**EXERCISE DESCRIPTION**
Starting at the line containing "Click the red ask 165.31 x 100 badge" and ending at the line containing "pyautogui.click(x=756, y=181)", reproduce that stretch of the material with "search field" swapped for "search box" and everything else unchanged.

**GIVEN RECORDS**
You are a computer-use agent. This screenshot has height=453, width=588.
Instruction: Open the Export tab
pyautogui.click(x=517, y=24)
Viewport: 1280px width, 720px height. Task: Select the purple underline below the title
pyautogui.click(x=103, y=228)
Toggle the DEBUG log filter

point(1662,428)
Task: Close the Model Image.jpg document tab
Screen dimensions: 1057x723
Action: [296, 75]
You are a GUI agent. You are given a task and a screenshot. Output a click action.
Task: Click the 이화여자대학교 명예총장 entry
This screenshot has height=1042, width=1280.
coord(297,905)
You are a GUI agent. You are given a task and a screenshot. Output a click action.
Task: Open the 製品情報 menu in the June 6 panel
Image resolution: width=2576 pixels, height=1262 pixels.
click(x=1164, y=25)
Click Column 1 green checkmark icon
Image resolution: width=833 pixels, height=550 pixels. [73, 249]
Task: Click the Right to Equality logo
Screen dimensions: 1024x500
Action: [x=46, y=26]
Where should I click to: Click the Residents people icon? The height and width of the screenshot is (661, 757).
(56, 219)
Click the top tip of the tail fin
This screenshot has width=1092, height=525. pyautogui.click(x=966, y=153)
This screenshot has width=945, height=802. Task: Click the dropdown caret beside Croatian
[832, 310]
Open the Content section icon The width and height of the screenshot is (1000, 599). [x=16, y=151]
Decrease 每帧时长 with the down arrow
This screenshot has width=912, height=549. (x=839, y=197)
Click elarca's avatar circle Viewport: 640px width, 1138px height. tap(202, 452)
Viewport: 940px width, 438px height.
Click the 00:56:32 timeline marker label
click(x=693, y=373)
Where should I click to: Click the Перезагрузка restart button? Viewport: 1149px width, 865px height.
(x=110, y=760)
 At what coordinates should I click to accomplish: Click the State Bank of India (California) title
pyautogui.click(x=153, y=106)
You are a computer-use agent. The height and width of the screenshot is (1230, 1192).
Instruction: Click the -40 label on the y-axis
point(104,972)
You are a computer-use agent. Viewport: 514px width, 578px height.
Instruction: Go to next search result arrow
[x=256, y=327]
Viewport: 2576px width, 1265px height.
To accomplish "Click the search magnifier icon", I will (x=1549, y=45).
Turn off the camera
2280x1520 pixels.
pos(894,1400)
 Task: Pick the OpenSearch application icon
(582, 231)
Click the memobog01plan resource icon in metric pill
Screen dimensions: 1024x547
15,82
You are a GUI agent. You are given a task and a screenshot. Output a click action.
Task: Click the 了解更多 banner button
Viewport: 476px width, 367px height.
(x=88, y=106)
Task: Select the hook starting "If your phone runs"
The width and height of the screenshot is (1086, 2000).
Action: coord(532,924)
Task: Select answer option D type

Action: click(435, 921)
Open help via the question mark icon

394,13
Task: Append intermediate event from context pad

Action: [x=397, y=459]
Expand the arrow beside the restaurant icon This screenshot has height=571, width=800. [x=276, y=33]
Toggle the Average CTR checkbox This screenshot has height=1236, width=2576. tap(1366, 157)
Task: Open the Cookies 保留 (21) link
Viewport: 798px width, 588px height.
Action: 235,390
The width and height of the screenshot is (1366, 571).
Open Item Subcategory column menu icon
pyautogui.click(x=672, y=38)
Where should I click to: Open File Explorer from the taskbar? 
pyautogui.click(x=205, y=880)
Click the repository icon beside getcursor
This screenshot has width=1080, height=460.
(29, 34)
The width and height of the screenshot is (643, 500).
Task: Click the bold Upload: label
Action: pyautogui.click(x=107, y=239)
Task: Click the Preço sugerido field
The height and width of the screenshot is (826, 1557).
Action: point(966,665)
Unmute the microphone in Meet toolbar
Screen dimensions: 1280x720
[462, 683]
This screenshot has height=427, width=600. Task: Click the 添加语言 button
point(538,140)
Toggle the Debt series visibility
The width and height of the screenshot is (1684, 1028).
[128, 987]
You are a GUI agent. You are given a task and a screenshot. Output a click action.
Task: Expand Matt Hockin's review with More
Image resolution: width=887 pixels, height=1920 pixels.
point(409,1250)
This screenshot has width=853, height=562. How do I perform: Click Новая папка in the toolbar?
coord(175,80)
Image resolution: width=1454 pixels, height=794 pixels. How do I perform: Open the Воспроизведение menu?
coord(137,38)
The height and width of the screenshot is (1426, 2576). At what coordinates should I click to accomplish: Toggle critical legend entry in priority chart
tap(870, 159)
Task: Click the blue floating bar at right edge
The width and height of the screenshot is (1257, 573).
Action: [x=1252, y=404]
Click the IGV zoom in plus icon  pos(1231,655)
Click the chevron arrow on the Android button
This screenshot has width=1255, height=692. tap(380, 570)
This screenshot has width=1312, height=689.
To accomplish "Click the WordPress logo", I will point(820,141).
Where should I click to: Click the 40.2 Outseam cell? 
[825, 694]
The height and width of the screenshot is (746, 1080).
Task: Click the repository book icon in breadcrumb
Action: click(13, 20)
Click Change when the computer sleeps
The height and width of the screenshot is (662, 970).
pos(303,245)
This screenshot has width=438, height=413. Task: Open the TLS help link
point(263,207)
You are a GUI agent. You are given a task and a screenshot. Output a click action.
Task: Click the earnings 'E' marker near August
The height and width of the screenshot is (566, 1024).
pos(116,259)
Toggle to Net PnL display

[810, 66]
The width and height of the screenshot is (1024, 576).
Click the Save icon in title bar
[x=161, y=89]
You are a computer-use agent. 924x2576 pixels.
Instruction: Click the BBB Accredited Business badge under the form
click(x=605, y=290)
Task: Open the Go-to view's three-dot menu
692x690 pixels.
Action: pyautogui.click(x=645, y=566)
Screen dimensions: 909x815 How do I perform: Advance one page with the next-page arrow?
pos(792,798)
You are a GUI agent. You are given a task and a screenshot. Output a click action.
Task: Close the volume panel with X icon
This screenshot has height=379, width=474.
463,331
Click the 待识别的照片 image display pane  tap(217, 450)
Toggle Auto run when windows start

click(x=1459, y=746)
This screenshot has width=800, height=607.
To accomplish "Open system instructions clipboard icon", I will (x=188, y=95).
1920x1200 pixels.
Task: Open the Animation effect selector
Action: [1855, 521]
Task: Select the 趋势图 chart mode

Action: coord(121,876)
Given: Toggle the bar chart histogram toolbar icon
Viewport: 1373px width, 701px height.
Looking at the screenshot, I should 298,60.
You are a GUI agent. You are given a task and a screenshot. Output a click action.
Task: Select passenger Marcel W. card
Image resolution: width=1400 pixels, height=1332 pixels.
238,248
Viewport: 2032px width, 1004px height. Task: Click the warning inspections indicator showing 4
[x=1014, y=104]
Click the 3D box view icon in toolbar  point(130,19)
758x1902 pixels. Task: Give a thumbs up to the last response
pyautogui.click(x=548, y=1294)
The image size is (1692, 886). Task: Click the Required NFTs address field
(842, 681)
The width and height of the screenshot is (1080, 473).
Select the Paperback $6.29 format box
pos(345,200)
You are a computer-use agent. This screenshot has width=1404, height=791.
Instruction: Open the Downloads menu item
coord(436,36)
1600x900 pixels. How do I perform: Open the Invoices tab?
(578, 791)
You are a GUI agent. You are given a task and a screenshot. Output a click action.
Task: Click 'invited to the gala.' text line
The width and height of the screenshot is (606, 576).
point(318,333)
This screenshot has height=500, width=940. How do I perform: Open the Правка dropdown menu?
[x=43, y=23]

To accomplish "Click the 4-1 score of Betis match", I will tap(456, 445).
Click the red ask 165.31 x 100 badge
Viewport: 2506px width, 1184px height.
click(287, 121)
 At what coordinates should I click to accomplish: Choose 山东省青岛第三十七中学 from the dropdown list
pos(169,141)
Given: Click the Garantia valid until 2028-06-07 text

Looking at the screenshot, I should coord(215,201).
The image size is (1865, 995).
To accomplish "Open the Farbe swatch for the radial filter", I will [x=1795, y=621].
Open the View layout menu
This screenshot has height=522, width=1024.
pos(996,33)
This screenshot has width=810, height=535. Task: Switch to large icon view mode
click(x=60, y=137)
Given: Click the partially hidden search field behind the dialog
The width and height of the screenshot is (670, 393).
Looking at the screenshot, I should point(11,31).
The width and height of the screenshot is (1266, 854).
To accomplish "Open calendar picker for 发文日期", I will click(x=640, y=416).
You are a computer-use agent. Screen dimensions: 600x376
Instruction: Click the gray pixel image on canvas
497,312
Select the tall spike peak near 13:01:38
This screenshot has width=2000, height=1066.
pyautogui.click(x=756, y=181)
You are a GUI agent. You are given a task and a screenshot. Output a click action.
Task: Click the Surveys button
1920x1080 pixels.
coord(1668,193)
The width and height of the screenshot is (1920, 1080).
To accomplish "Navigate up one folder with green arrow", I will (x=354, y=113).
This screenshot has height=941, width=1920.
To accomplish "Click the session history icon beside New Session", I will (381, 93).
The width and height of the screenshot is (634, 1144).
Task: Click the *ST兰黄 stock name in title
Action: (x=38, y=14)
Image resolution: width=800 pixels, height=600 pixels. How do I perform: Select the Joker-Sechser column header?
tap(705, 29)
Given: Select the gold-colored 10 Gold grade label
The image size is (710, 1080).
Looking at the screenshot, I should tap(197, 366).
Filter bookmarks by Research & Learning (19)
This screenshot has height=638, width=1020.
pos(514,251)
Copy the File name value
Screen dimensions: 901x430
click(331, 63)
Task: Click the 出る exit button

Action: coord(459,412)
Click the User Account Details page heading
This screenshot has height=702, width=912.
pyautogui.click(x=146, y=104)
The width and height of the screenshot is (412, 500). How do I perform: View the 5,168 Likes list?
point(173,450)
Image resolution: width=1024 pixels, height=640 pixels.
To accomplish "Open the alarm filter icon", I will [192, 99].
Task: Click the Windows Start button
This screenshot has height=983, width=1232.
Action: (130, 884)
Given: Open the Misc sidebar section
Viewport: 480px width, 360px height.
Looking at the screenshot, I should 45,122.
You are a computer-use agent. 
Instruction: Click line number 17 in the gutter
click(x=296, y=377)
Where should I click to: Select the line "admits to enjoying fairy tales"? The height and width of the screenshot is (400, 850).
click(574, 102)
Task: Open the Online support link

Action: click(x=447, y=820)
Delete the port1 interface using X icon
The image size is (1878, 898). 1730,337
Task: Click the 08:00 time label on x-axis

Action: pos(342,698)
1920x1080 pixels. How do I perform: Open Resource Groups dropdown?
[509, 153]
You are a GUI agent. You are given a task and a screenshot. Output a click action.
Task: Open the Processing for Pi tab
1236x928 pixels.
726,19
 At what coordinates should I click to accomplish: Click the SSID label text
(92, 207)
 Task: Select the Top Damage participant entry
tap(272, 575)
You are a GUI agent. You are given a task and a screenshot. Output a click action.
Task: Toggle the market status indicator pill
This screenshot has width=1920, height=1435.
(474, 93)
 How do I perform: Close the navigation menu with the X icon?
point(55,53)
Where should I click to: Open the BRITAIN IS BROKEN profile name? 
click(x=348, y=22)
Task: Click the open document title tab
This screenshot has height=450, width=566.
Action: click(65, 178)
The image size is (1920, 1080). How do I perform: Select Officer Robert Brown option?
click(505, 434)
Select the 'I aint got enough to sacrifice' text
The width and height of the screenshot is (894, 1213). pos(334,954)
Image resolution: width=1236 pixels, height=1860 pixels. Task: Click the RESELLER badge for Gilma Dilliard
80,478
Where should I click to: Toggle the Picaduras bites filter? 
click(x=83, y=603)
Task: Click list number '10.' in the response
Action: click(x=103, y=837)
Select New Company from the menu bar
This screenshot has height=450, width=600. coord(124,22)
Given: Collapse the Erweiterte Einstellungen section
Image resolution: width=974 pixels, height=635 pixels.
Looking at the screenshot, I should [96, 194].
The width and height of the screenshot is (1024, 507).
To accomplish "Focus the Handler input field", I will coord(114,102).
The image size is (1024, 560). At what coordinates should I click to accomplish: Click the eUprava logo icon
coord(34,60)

**FULL SOLUTION**
Click the red ask 165.31 x 100 badge
Viewport: 2506px width, 1184px height.
click(287, 121)
 At what coordinates should I click to accomplish: Choose 山东省青岛第三十七中学 from the dropdown list
pos(169,141)
Given: Click the Garantia valid until 2028-06-07 text

Looking at the screenshot, I should coord(215,201).
The image size is (1865, 995).
To accomplish "Open the Farbe swatch for the radial filter", I will [x=1795, y=621].
Open the View layout menu
This screenshot has height=522, width=1024.
pos(996,33)
This screenshot has width=810, height=535. Task: Switch to large icon view mode
click(x=60, y=137)
Given: Click the partially hidden search box behind the dialog
The width and height of the screenshot is (670, 393).
Looking at the screenshot, I should point(11,31).
The width and height of the screenshot is (1266, 854).
To accomplish "Open calendar picker for 发文日期", I will click(x=640, y=416).
You are a computer-use agent. Screen dimensions: 600x376
Instruction: Click the gray pixel image on canvas
497,312
Select the tall spike peak near 13:01:38
This screenshot has width=2000, height=1066.
pyautogui.click(x=756, y=181)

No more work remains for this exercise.